→ QUOTED PASSAGE:

++++++++++++++++++++

In response to solving some of the challenges being faced by most farming households in Nigeria, International Institute of Tropical Agriculture and Catholic Relief Services signed a partnership agreement that provides mutual support and collaboration in the joint implementation of N2Africa and Feed the Future Nigeria Livelihoods Projects in FCT and Kebbi State.
The collaboration aims at increasing agricultural production and incomes and improving nutrition of farming households, with a focus on cowpea, groundnut and soyabean.
Photo: Participants at a cowpea demonstration site during Green field day at Ujariyo in Kebbi State
Through this collaboration, a lot of interventions have been made in the area of introducing improved varieties of these crops and improved agricultural farming practices. The N2Africa project provides support to promote new technologies and approaches to increase agricultural production while Feed the Future Nigeria Livelihoods Project provides the platform to reach out to beneficiaries. With this arrangement, both projects are able to meet their common objectives. To ensure quality program delivery, there is a joint monitoring approach of the field activities. This has already increased the project’s impact of on the beneficiaries within a short time.

++++++++++++++++++++

Records from a data collection:
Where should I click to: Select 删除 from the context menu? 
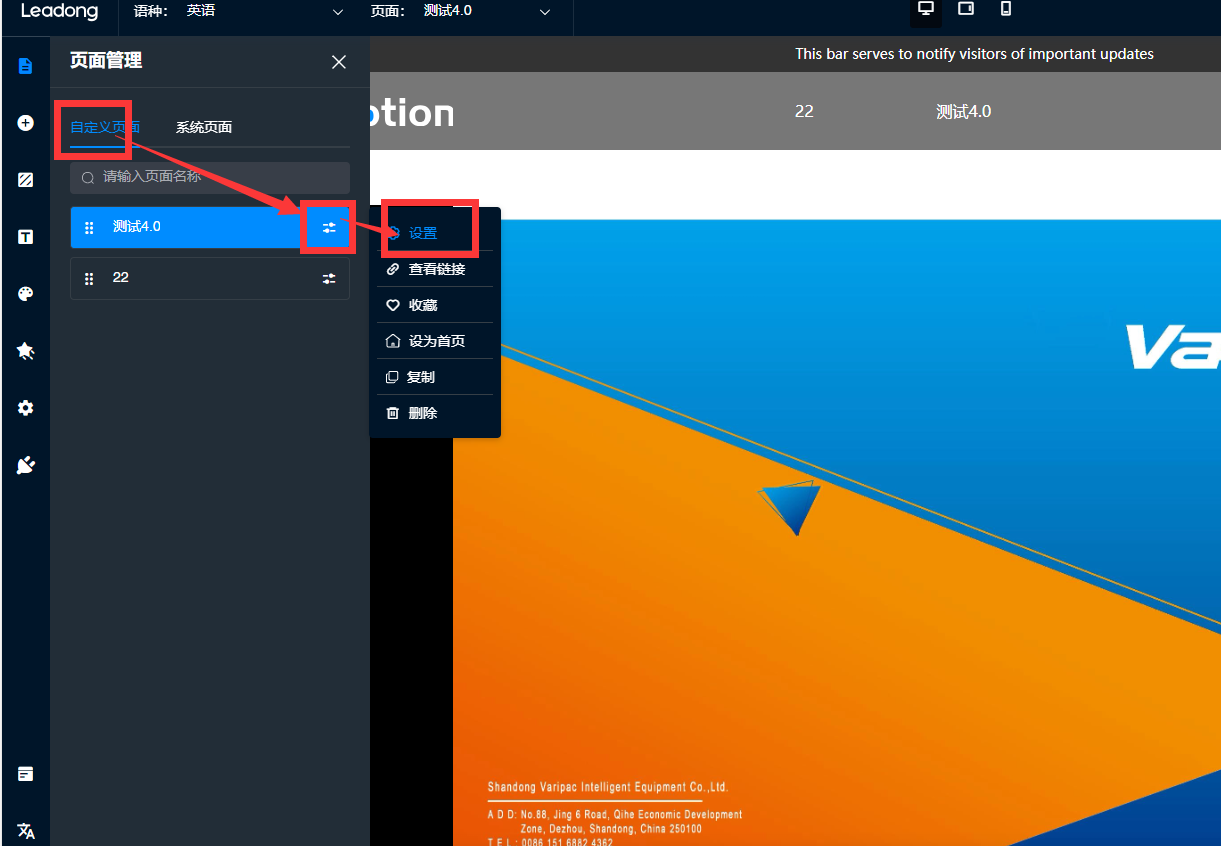point(423,413)
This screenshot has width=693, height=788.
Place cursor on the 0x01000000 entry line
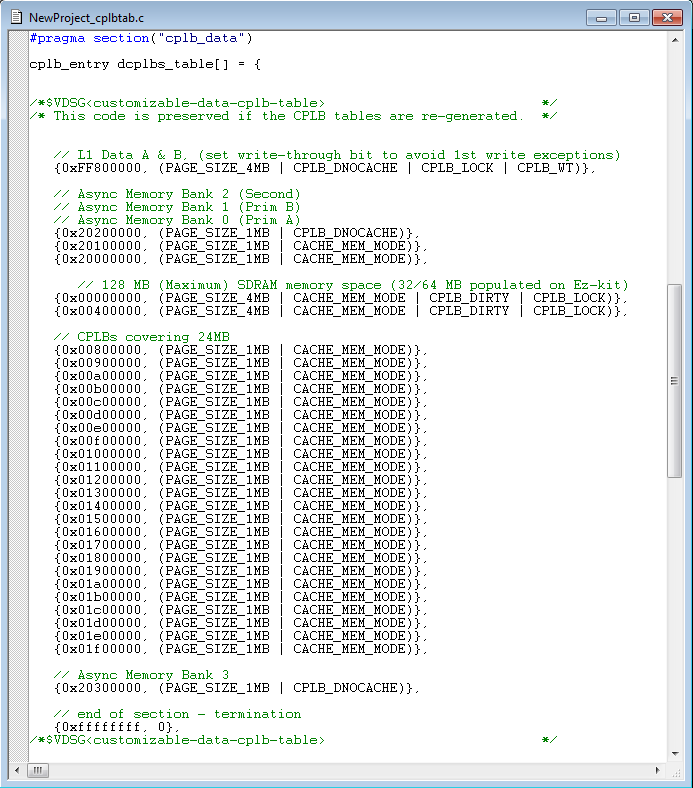click(x=241, y=454)
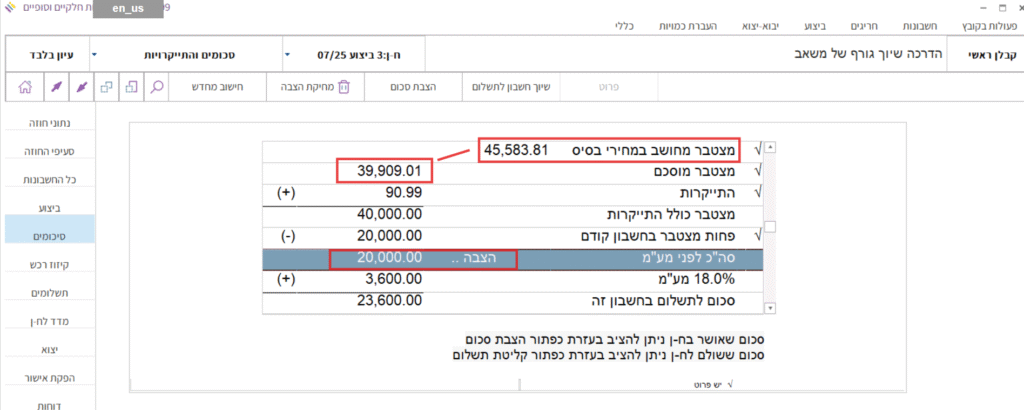Click the home icon in the toolbar
1024x410 pixels.
coord(24,87)
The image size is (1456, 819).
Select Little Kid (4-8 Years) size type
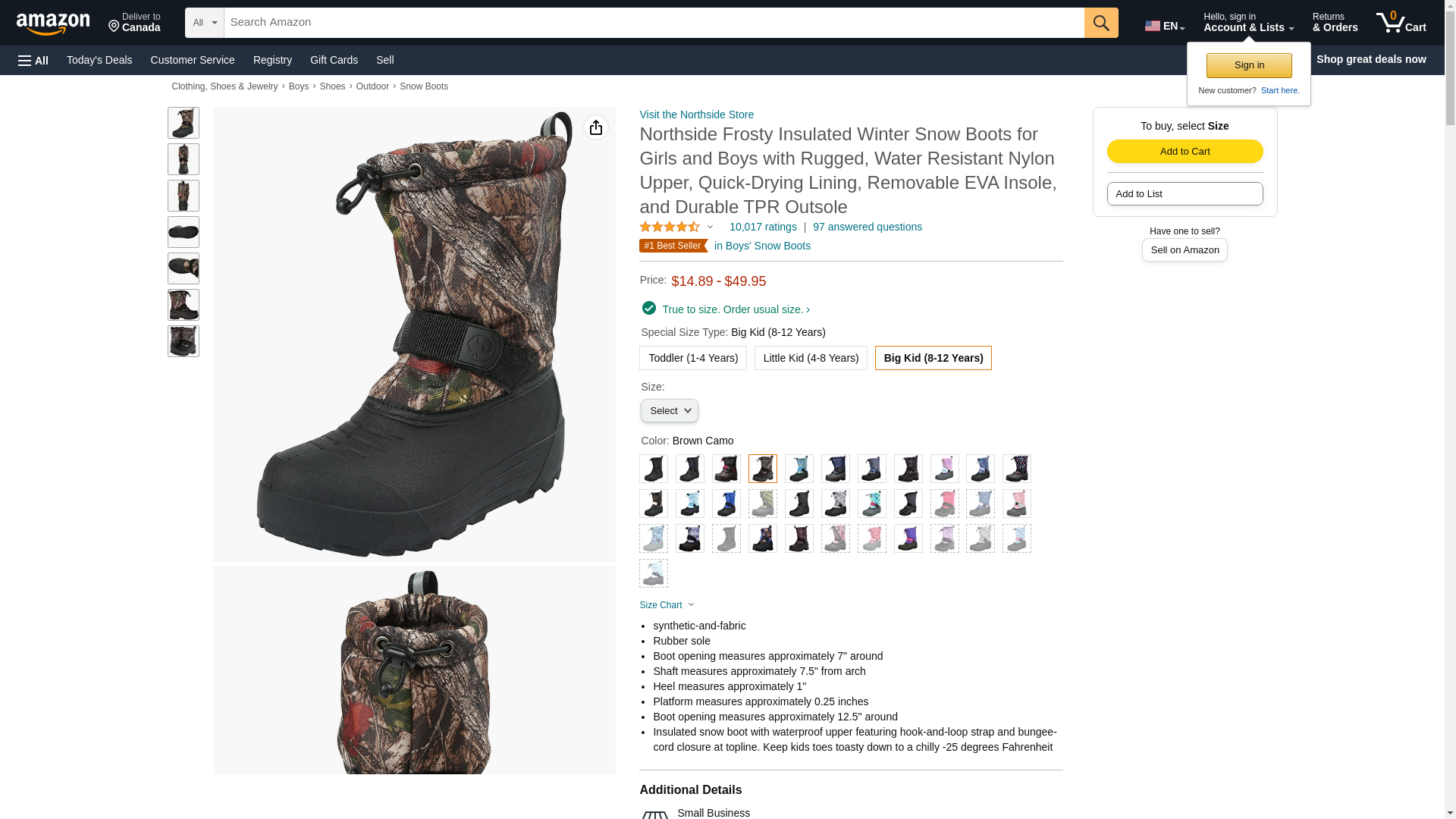811,358
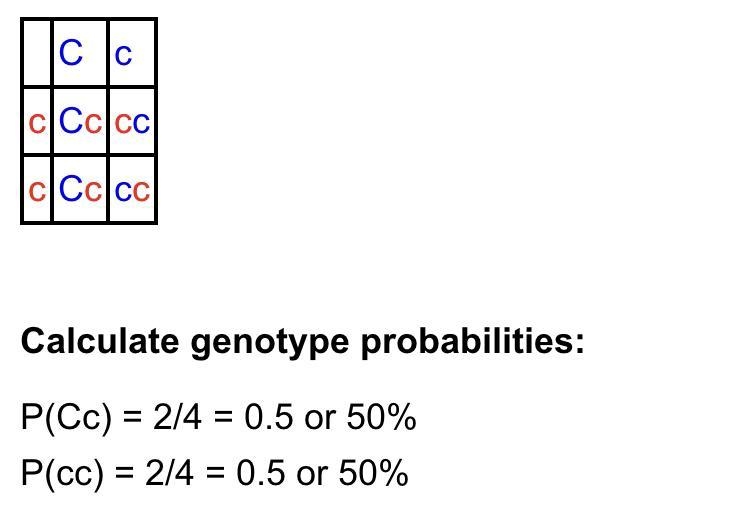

++++++++++++++++++++

→ WORK INSTRUCTIONS:
1 - According to the passage about the IITA and CRS partnership, which crops does the collaboration focus on?
2 - Swap "Catholic Relief Services" for "CRS" in the passage about the IITA and CRS partnership, and write out the part from "In response to" to "and Kebbi State." with that change.
3 - In the passage about the IITA and CRS partnership, how are both projects able to meet their common objectives?

→ SOLUTIONS TO EACH TASK:
1 - Cowpea, groundnut and soyabean.

2 -
In response to solving some of the challenges being faced by most farming households in Nigeria, International Institute of Tropical Agriculture and CRS signed a partnership agreement that provides mutual support and collaboration in the joint implementation of N2Africa and Feed the Future Nigeria Livelihoods Projects in FCT and Kebbi State.

3 - The N2Africa project supports the promotion of new technologies and approaches to increase agricultural production. The Feed the Future Nigeria Livelihoods Project provides the platform to reach beneficiaries. This division of roles lets both projects meet their shared objectives.